## Excerpt
################
# Ariens v. Sno-Tek



## anthony1993 (Dec 19, 2010)

Does anyone know the difference between Ariens and Sno-Tek snowblowers? If there are any, are they major?

Thanks.


----------



## mayhem (Aug 25, 2006)

Sno-Tek is made by Ariens and from the looks of it, appears to be more or less a black painted version of their Compact series of sno blowers. Sno-Tek seems to be the more budgt oriented...comparing the Ariens Compact 24 (essentially the lest expensive Ariends as powered blower at about $800) and the Sno Tek 24E, it looks like you give up a couple features like an OEM headlight and a full 3 year warranty (Sno Tek comes with 2.

Cheap Chinese made LCT engine on the Sno Tek. For the extra $80 I'd go with the orange Ariens over the black Sno Tek.


----------



## locallawncare.c (Oct 22, 2012)

Well said, its funny how you get so many veiws and so little replies. I too was looking for a compact snow blower, mainly for plow ridges if my toro single stage cant handle it. Ariens orange seems like the clear choice.


----------



## JeepCoMJ (Nov 11, 2010)

no matter what way you look at it, anything made by Ariens is JUNK!

My neighbor is the owner of the company's daughter. Everything they own is Ariens, best model available, and it's hilarious to see their mower and blower stranded no less than 5 times during their respective seasons due to mechanical (and operator) failure.

They can't take abuse, they don't hold up, and the company owner and family are all some kind of special.


----------



## leolkfrm (Mar 11, 2010)

old ariens is the way to go....new ones are like the rest..junk...20 years or older!


----------
################
## Dataset excerpt

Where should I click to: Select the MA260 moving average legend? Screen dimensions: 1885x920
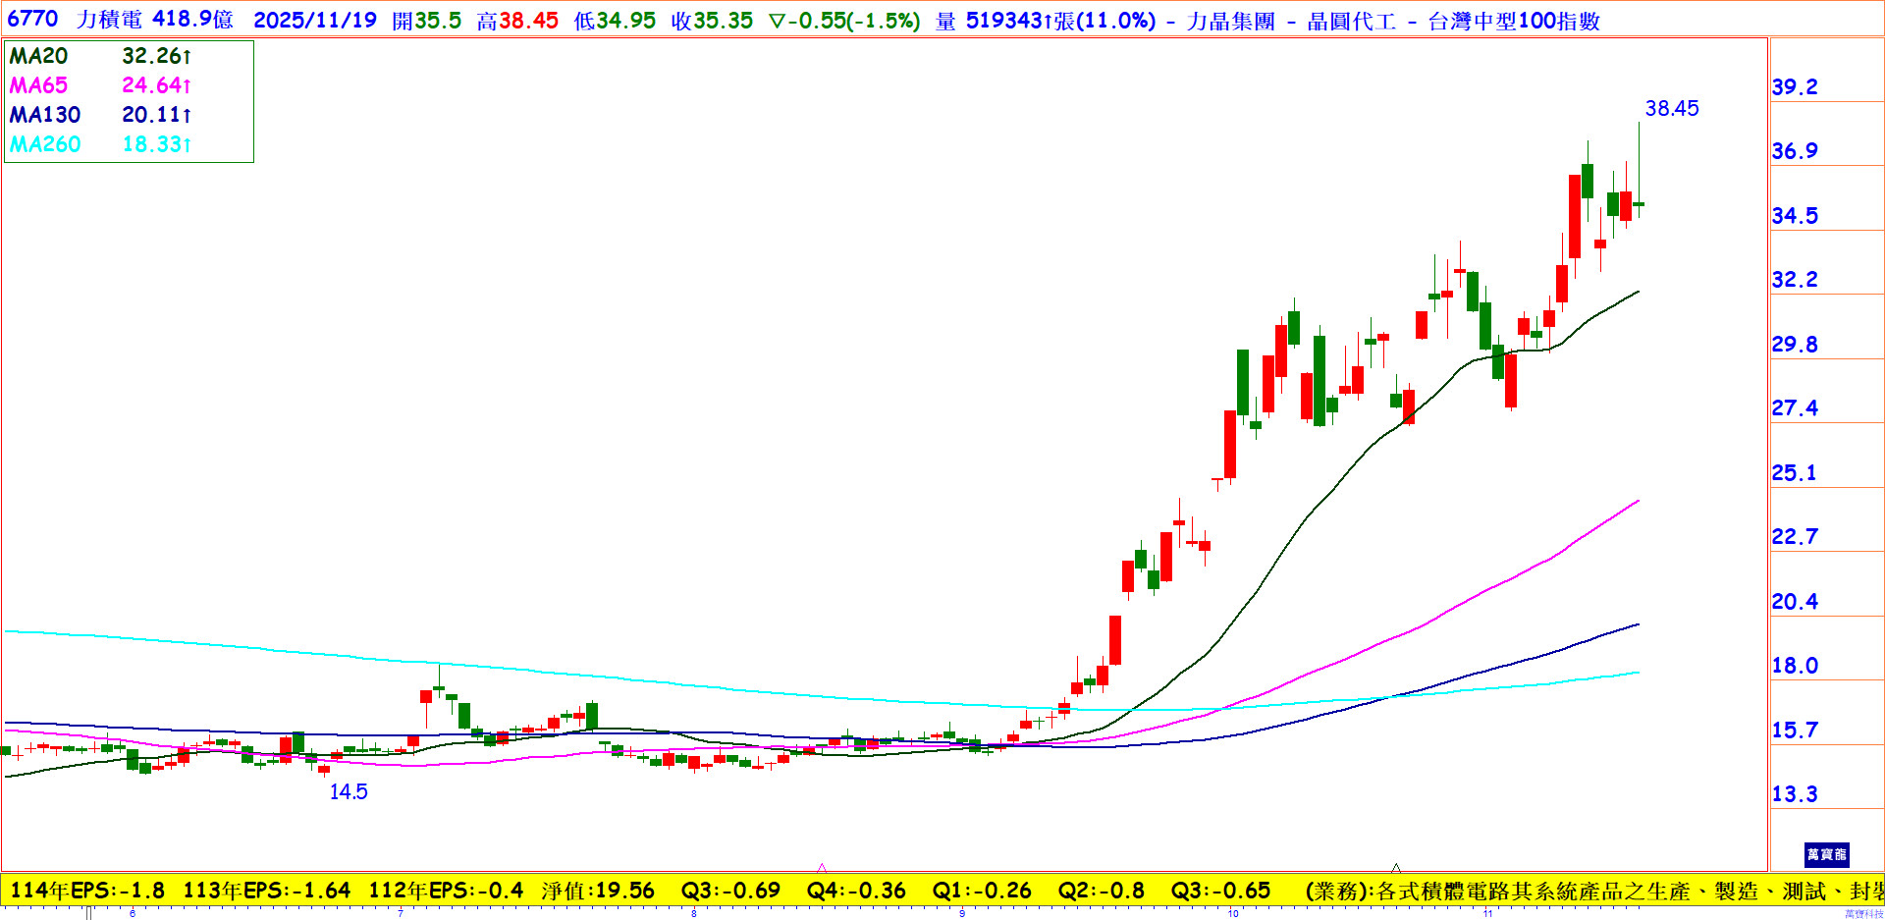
################
## Do this
Copy word for word the passage of the snowblower thread starting at "## JeepCoMJ (Nov" and ending at "(and operator) failure.".

## Full answer
## JeepCoMJ (Nov 11, 2010)

no matter what way you look at it, anything made by Ariens is JUNK!

My neighbor is the owner of the company's daughter. Everything they own is Ariens, best model available, and it's hilarious to see their mower and blower stranded no less than 5 times during their respective seasons due to mechanical (and operator) failure.